Mohamed a fait le choix de rentrer en Guinée pour changer l’histoire de son pays. Il travaille à convaincre d’autres candidats à l’exil à renoncer à l’eldorado européen ou à revenir d’Europe.

LUI

Mohamed est né dans une famille polygame, son père avait 4 femmes et lui, 24 frères et sœurs. Il a grandi à Conakry, une ville presqu’île. « A 15 minutes de bateau, pirogue ou zodiac, il y a des îles fantastiques.. En Guinée, il y a de la montagne, la forêt, le désert, à part la neige, on a tout ! » 

Enfant, il a été atteint de la polio et traîne aujourd’hui encore une jambe plus courte que l'autre. Mais les souvenirs de jeunesse sont doux : il y avait les écoles privées, payées il ne sait pas comment, au prix de grands sacrifices par ses parents.

Il y avait les enseignements donnés le soir par les anciens : comme il y avait peu d’électricité, on racontait des anecdotes ou des proverbes pour justifier les interdits, pour apprendre la morale et l’obéissance aux aînés : tenir le plat commun dans lequel tout le monde mange, ne pas se jeter sur les meilleurs morceaux de viande et ne pas sortir le soir. 

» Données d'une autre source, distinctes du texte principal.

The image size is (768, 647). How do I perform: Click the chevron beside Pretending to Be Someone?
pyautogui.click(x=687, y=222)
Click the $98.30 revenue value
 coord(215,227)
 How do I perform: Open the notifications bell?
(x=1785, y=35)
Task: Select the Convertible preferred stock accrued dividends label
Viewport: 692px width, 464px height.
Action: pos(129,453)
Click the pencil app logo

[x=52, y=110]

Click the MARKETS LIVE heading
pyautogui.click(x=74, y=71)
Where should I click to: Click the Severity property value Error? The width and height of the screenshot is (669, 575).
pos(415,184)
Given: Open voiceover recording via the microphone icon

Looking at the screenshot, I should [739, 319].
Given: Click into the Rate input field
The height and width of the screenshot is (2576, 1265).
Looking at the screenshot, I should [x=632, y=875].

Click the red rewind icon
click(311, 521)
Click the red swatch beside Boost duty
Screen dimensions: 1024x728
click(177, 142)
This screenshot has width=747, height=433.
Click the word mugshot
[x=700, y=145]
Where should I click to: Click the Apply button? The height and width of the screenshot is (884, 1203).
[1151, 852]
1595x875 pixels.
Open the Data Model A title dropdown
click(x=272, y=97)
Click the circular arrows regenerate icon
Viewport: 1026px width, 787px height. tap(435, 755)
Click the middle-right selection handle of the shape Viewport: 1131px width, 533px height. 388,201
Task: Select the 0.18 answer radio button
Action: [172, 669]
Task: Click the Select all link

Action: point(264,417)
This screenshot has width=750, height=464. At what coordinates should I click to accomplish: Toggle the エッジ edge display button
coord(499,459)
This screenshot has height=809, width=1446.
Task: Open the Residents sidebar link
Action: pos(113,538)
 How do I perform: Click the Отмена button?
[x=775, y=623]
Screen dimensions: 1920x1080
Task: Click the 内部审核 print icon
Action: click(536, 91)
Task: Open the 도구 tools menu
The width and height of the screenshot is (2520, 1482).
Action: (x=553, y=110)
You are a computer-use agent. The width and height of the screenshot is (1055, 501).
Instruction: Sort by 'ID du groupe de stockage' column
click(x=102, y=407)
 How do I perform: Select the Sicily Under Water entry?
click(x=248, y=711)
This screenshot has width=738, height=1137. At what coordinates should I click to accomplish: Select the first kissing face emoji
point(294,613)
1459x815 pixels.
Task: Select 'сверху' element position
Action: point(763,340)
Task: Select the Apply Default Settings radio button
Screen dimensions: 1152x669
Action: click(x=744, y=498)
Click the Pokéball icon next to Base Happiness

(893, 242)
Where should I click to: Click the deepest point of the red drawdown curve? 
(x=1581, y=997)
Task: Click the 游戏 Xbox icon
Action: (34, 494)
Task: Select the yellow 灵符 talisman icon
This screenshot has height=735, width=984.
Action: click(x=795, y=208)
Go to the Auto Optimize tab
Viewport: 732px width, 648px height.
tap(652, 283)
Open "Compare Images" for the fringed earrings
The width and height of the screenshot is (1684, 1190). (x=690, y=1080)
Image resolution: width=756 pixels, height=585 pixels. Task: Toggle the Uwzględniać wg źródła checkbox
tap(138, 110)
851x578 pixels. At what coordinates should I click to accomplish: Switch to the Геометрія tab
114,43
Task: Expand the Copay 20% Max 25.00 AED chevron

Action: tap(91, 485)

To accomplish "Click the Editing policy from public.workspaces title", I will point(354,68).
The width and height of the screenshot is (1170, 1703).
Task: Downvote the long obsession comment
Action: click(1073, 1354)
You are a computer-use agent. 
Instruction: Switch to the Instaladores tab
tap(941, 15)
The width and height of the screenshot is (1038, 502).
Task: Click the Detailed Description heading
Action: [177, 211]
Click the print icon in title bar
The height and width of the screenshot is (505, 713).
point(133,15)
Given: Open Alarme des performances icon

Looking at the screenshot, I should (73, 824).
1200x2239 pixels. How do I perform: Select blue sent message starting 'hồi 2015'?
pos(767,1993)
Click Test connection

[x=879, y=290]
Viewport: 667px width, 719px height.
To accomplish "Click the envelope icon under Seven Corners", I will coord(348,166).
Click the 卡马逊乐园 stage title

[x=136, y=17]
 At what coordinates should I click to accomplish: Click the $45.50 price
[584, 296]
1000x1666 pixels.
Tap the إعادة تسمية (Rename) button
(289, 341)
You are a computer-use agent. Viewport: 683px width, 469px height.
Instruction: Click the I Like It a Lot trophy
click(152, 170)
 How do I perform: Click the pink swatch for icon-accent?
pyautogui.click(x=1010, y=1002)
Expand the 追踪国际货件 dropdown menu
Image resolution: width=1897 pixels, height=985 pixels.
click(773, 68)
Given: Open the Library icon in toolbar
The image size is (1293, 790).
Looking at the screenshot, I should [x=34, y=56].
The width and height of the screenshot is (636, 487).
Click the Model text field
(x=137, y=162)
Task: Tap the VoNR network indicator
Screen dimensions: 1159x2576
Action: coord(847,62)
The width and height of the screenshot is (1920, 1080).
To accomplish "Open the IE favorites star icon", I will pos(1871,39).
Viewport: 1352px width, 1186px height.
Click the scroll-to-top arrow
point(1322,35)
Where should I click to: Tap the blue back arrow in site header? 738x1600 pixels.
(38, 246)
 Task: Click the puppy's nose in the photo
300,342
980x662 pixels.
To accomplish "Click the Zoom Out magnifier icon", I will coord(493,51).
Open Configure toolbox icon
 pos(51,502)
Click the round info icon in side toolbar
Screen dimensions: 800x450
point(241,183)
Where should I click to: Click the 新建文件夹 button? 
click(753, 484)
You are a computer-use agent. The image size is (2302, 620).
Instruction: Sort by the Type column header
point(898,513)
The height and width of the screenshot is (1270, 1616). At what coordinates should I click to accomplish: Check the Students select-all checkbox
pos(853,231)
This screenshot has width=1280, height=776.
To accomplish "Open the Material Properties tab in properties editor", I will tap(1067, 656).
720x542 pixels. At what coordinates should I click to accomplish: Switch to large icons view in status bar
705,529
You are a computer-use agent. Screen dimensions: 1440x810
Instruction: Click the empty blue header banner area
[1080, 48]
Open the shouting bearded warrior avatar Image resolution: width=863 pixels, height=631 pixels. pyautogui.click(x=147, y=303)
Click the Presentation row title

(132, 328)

Il y a aussi eu les enseignements tirés d’expériences marquantes. Quand je lui demande ce qu’enfant il rêvait de devenir, il me répond qu’il voulait être sa maman. Un jour, un professeur était venu voir sa mère pour lui expliquer qu’avec son infirmité, il fallait mettre une croix sur une carrière sportive. Sa mère l’avait giflé et lui avait répondu que son fils ferait de sa vie ce qu’il voudrait. Aujourd’hui encore, il se souvient de cette leçon de l’adolescence.

C’est elle, sa mère, qui a 18 ans l’a emmené par surprise se faire faire un visa pour rejoindre la France et poursuivre ses études. Elle lui avait dit simplement « Voilà ton cadeau pour le bac ». Il a travaillé dur pour payer ses études. Mais après 10 ans là-bas, a décidé de rentrer contre l’avis de sa mère. Il était alors en couple, le choix de rester permettait de plus belles opportunités pour ses enfants futurs, mais il ne se sentait pas utile. En Guinée, il avait l’impression qu’il pourrait faire bouger l’histoire. « En France, je peux faire ce que je veux, la probabilité est très très faible que je rentre dans l’histoire. Peut être que j’aurais été plus riche, mais mon existence n’aurait pas autant servi ».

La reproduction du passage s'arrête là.